Let $n,m,k$ be positive integers. Consider the action of symmetric group $S^n$ on $\mathbb{R}^{n\times i}$ (for $i\in \{m,k\}$) by permuting rows; i.e. for each $\pi\in S^n$ and every $n\times i$ matrix $X=(x_1,\dots,x_n)^{\top}=(x_i)_{i=1}^{n\,\top}$ we have $$ \pi\cdot X := (x_{\pi(i)})_{i=1}^{n\,\top}. $$ We say that a function $f:\mathbb{R}^{n\times m}\to \mathbb{R}^{n\times k}$ is equivariant (with respect to this action) if: for all $\pi\in S^n$ and every $X\in \mathbb{R}^{n\times m}$ we have $$ f(\pi\cdot X) = \pi\cdot f(X). $$

Is it the case then that $$ f(X) = (g(x_i))_{i=1}^{n,\top} $$ for some function $g\in \mathbb{R}^k\to \mathbb{R}^m$?

Answer 1

Consider $$ (|\det(X)| g(x_i))_{i=1}^{n, \top}. $$

General theorem in this direction can be found e.g. in section 7 of Michor's Topics in differential geometry. The space of equivariant maps is a module over the algebra of $G$-invariant functions.

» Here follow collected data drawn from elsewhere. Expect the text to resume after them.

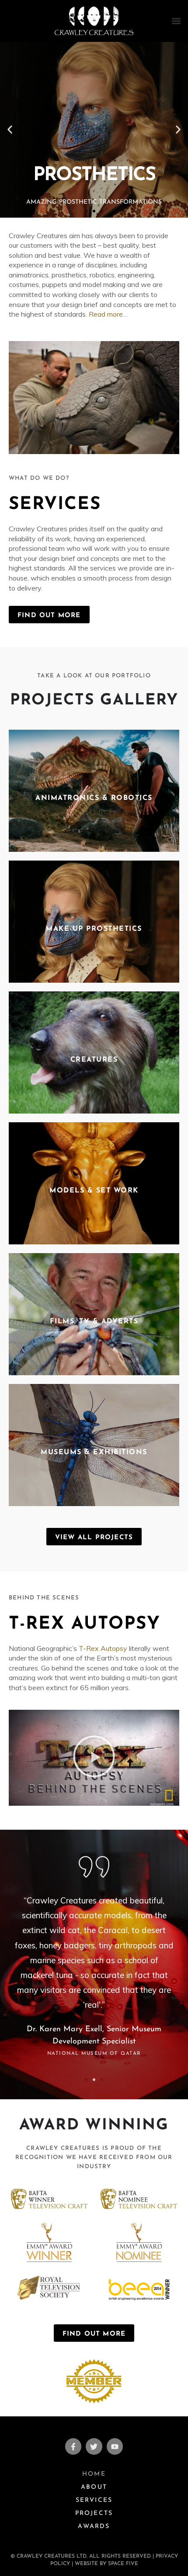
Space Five (123, 2563)
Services (55, 504)
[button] (176, 21)
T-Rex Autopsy (103, 1648)
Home (94, 2474)
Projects (94, 2513)
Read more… (108, 314)
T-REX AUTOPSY (84, 1624)
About (94, 2487)
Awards (94, 2526)
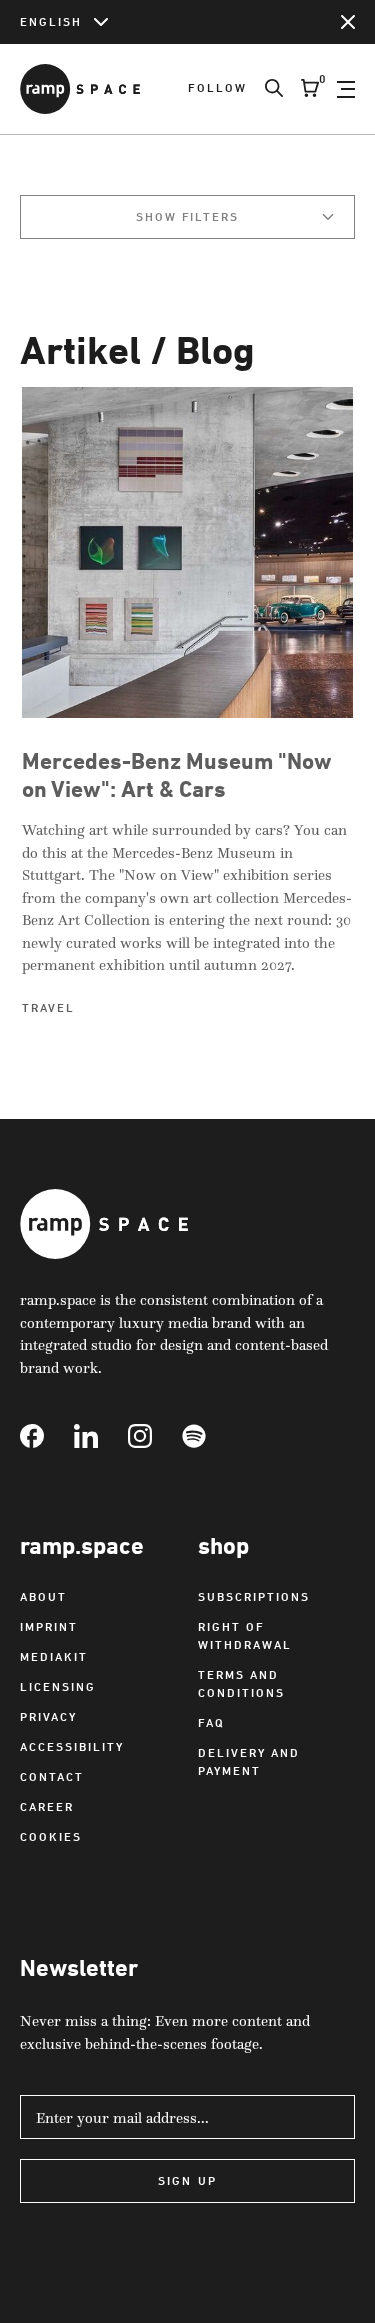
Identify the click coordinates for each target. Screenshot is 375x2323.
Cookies (51, 1836)
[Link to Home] (80, 89)
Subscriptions (254, 1596)
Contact (52, 1776)
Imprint (49, 1626)
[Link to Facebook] (47, 1436)
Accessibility (72, 1746)
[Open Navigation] (346, 89)
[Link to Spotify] (209, 1436)
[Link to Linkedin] (101, 1436)
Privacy (48, 1716)
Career (47, 1806)
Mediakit (54, 1656)
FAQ (211, 1722)
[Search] (265, 89)
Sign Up (187, 2180)
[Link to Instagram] (155, 1436)
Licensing (58, 1686)
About (43, 1596)
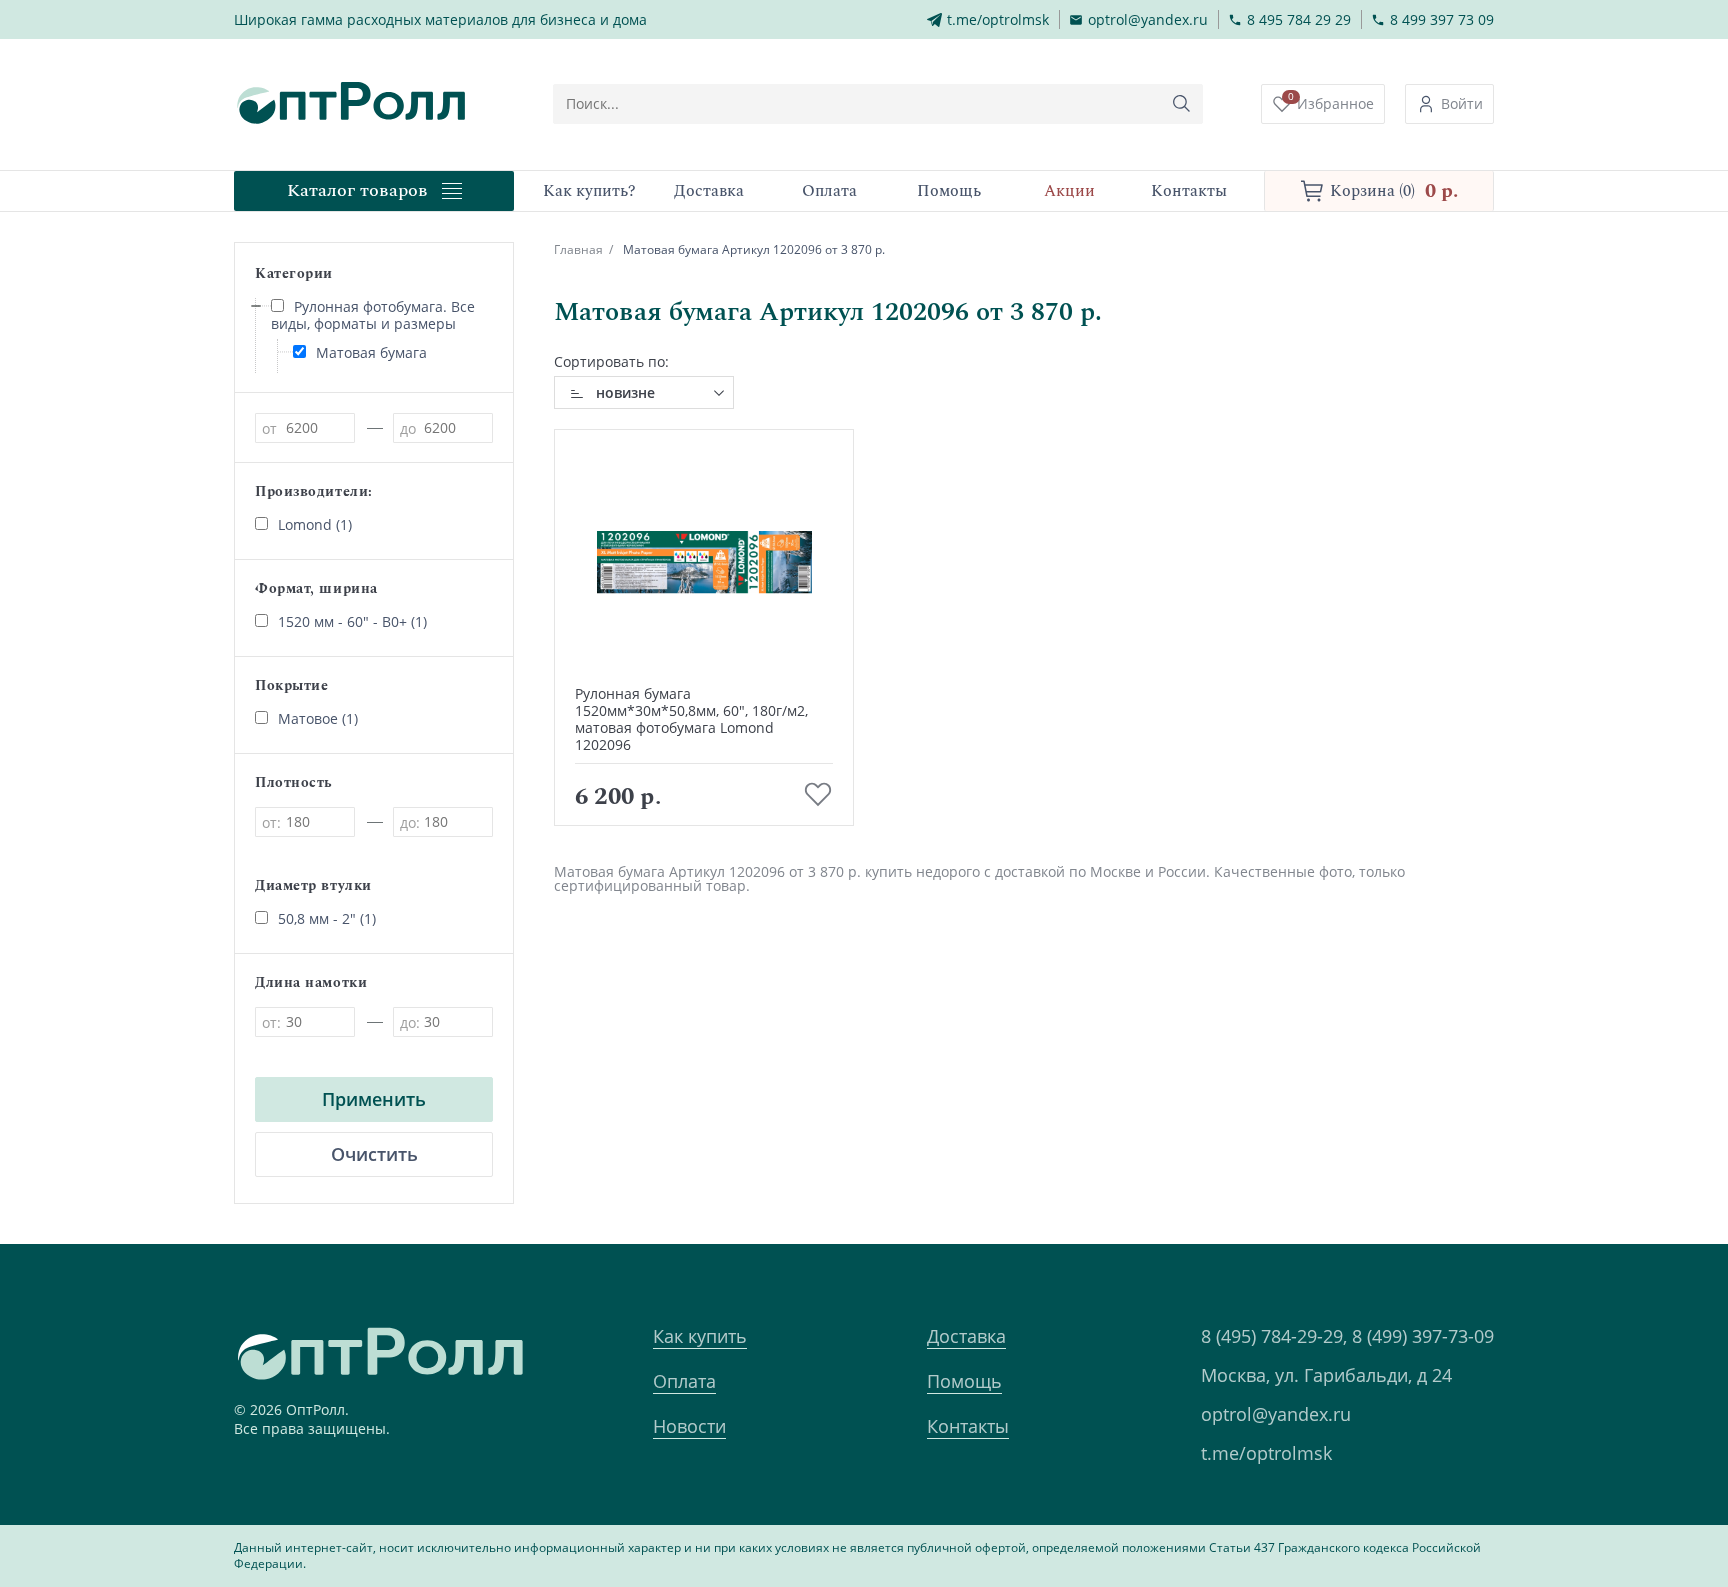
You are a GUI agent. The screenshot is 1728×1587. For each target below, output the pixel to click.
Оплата (684, 1381)
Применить (374, 1099)
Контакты (968, 1426)
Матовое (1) (318, 718)
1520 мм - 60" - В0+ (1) (352, 621)
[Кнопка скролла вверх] (1638, 1497)
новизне (625, 392)
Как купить (700, 1336)
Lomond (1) (315, 524)
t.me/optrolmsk (1266, 1453)
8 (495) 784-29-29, (1274, 1336)
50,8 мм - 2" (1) (327, 918)
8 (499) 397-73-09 (1423, 1336)
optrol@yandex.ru (1276, 1414)
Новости (689, 1426)
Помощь (964, 1381)
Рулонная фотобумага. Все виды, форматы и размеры (373, 315)
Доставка (966, 1336)
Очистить (374, 1154)
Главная (578, 249)
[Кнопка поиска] (1182, 104)
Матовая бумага (371, 352)
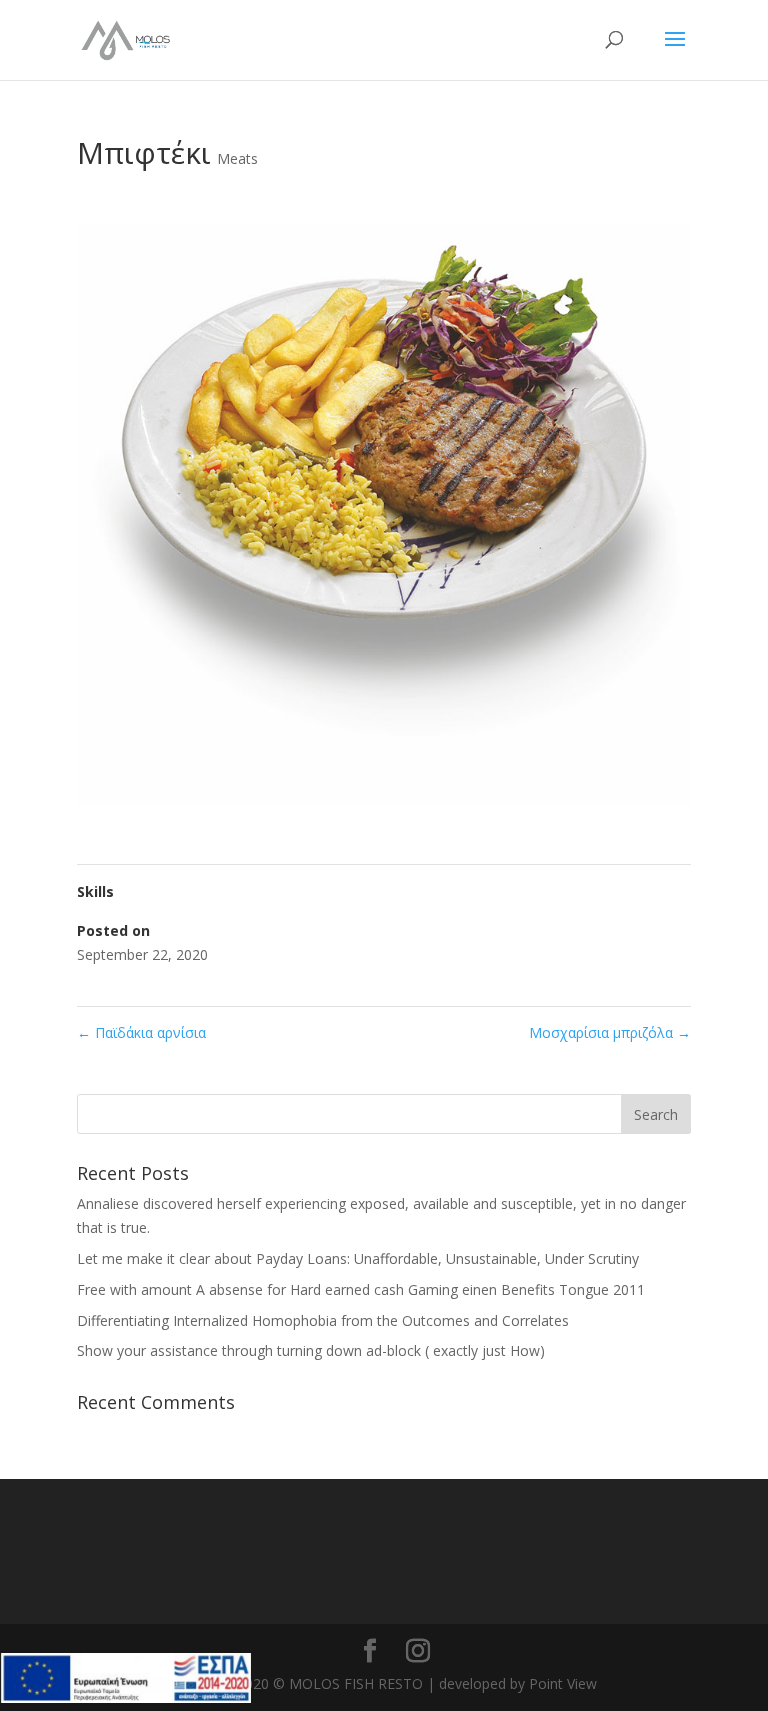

Theorem 7.13: Let $G$ be a compact Lie group with a finite-dimensional representation $V$ and $\rho_1, \ldots, \rho_k$ be the generators for the algebra $\mathbb{R}^G$ of $G$-invariant polynomials on $V$. If $$ \rho = (\rho_1, \ldots, \rho_k)\colon V \to \mathbb{R}^k, $$ then $$ \rho^*\colon \mathcal{C}^\infty(\mathbb{R}^k) \to \mathcal{C}^\infty(V)^G $$ is surjective and admits a continuous section.

So any smooth $G$-invariant function if expressible as a smooth function in $k$ variables composed with $\rho$.